Yuan Dynasty

沉醉东风 · 秋景

Chén zuì dōng fēng · Qiū jǐng

卢挚

Lú Zhì

Guà jué bì sōng kū dào yǐ,

挂绝壁松枯倒倚,

luò cán xiá gū wù qí fēi.

落残霞孤鹜齐飞。

Sì wéi bú jìn shān,

四围不尽山,

yī wàng wú qióng shuǐ,

一望无穷水,

sàn xī fēng mǎn tiān qiū yì.

散西风满天秋意。

Yè jìng yún fān yuè yǐng dī,

夜静云帆月影低,

zài wǒ zài Xiāo Xiāng huà lǐ.

载我在潇湘画里。


Translation

On sheer cliffs, withered pines hang and lean backward; in the fading sunset, a lone wild duck flies level with the last clouds. All around are endless mountains; at one glance, boundless waters stretch away. The west wind scatters autumn feeling across the whole sky. At night, all is still; cloud, sail, and moon shadows sink low over the water. The boat carries me as if into a painting of Xiao and Xiang.

Analysis

Drunk in the East Wind · Autumn Scene is one of Lu Zhi's finest landscape sanqu.
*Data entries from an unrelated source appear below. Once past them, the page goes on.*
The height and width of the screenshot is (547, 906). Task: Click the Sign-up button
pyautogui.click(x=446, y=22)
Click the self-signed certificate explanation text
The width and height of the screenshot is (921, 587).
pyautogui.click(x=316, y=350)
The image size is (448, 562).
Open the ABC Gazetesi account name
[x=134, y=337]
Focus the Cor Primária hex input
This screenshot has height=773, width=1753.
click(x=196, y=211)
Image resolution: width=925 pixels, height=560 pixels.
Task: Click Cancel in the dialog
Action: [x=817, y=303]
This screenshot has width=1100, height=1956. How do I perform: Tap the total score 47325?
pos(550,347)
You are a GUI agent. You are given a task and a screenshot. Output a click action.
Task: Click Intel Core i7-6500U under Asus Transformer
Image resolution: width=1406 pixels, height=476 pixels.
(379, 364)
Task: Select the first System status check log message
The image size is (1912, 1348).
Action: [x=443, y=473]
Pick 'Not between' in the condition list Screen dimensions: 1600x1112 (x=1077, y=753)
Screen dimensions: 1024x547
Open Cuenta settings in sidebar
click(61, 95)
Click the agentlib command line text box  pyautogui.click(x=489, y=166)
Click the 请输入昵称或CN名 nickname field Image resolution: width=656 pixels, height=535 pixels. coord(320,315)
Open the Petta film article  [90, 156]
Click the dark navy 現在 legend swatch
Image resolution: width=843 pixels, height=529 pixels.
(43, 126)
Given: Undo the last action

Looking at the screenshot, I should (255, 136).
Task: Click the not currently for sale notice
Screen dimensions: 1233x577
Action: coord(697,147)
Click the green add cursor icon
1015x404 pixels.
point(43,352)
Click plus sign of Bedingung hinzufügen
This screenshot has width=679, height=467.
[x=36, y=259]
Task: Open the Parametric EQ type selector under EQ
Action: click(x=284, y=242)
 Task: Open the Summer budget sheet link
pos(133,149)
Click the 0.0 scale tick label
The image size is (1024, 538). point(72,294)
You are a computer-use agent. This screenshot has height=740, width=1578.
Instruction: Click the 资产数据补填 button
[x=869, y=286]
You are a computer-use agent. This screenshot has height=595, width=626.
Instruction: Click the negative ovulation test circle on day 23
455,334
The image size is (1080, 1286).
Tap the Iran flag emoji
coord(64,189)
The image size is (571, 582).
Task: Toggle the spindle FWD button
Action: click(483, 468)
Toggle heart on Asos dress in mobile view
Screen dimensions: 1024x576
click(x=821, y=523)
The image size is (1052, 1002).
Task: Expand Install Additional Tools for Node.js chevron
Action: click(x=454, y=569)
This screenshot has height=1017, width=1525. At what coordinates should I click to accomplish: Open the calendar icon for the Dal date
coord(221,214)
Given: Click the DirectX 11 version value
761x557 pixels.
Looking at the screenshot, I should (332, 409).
It presents an autumn scene in the Xiao-Xiang region, moving from dusk to night and from rugged cliffs to wide waters and moonlit stillness. The opening image is steep and austere. A withered pine hangs against a sheer cliff. This is not a soft autumn landscape; it is high, sparse, and slightly cold. "The fading sunset and lone wild duck fly together" echoes the famous line from Wang Bo's "Preface to the Pavilion of Prince Teng." By adapting that classical image into sanqu, Lu Zhi gives the scene both openness and literary resonance. "All around are endless mountains; at one glance, boundless waters" expands the visual field. The language is direct, but the effect is spacious. Mountains enclose the view, while water opens it outward. "The west wind scatters autumn feeling across the whole sky" unifies the scene emotionally. Autumn is no longer just a season marked by separate objects. It becomes an atmosphere spread everywhere by the wind. The final two lines shift into night. Cloud, sail, and moon shadows lie low on the water, suggesting stillness and reflection. The speaker then feels himself carried into a Xiao-Xiang painting. Xiao-Xiang was a major landscape theme in Chinese art, especially through the tradition of the "Eight Views of Xiao and Xiang." The line fuses real travel with painted landscape. The song's beauty lies in its clarity and distance. It does not force heavy emotion, yet through withered pines, fading clouds, a lone bird, west wind, and moonlit water, it conveys the spare elegance of autumn.

About the Author

Lu Zhi, courtesy name Chudao, also known as Xinlao, and literary name Shuzhai, was a Yuan dynasty writer and sanqu poet from Zhuojun. He served in high literary office, including as Hanlin Academician-in-Chief, and was one of the important literati of the early Yuan. His sanqu are numerous and cover landscape, historical reflection, object poems, reclusion, social exchange, and meditations on life. His style is clear, elegant, and open, combining literati refinement with the natural movement of Yuan song.